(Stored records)
##########

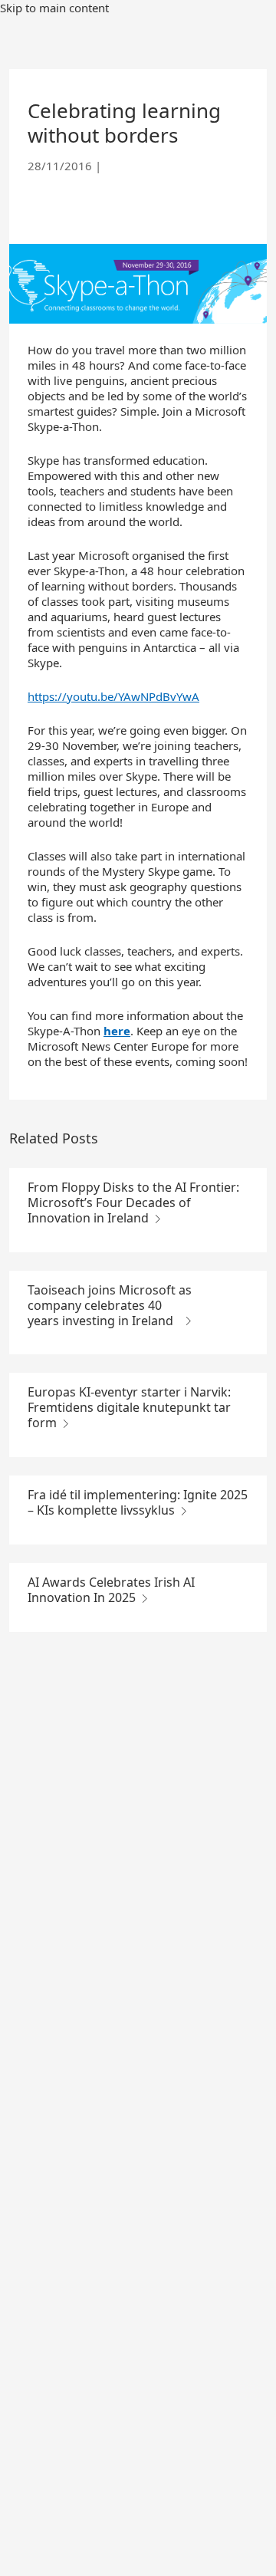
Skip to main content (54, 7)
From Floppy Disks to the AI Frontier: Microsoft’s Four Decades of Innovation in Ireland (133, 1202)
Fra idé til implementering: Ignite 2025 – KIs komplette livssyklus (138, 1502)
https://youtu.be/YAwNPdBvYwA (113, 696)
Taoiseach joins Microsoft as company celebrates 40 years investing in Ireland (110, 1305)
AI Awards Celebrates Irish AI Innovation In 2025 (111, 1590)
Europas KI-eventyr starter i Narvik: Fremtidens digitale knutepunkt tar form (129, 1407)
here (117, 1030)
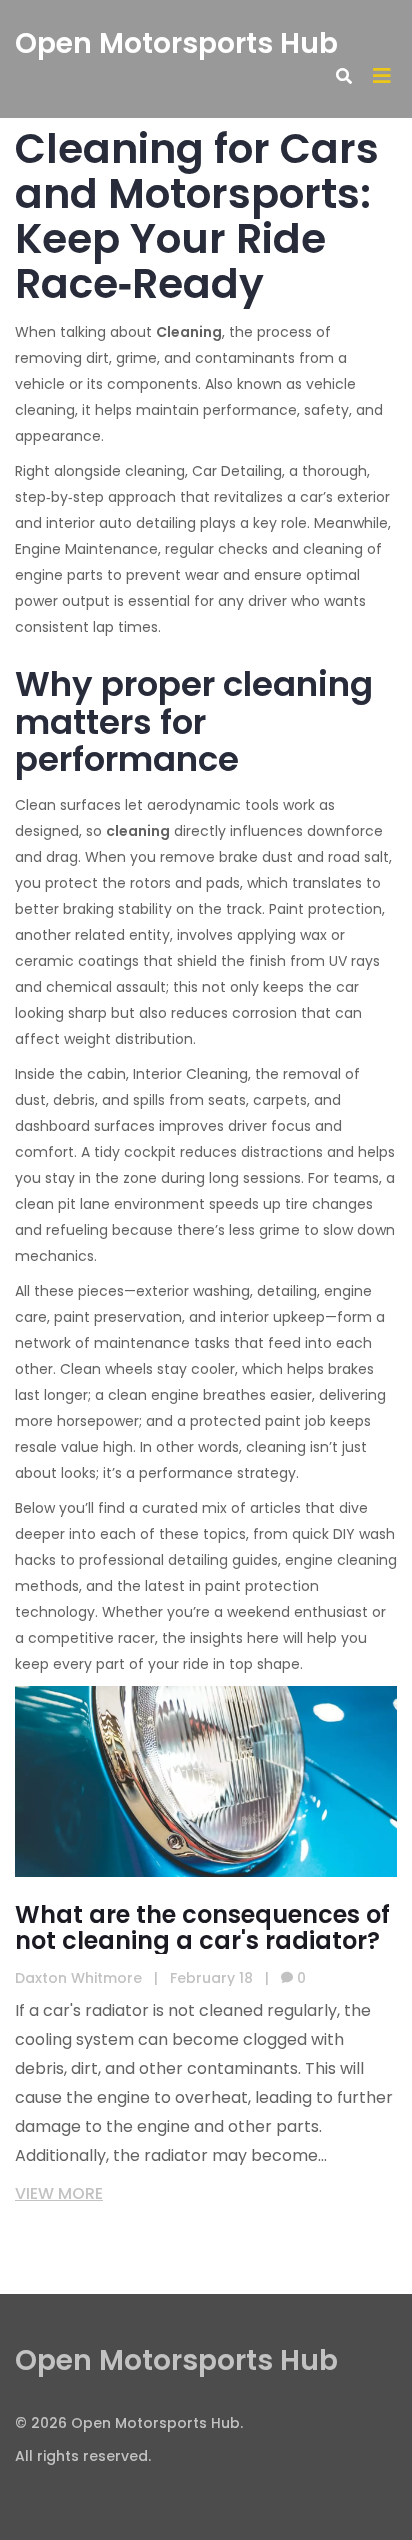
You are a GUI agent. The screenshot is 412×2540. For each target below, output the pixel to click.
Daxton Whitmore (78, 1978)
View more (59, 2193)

##########

#### What you are asked to do:
In the records above, find each line with the word "Ireland" and copy it.

#### Result:
From Floppy Disks to the AI Frontier: Microsoft’s Four Decades of Innovation in Ireland (133, 1202)
Taoiseach joins Microsoft as company celebrates 40 years investing in Ireland (110, 1305)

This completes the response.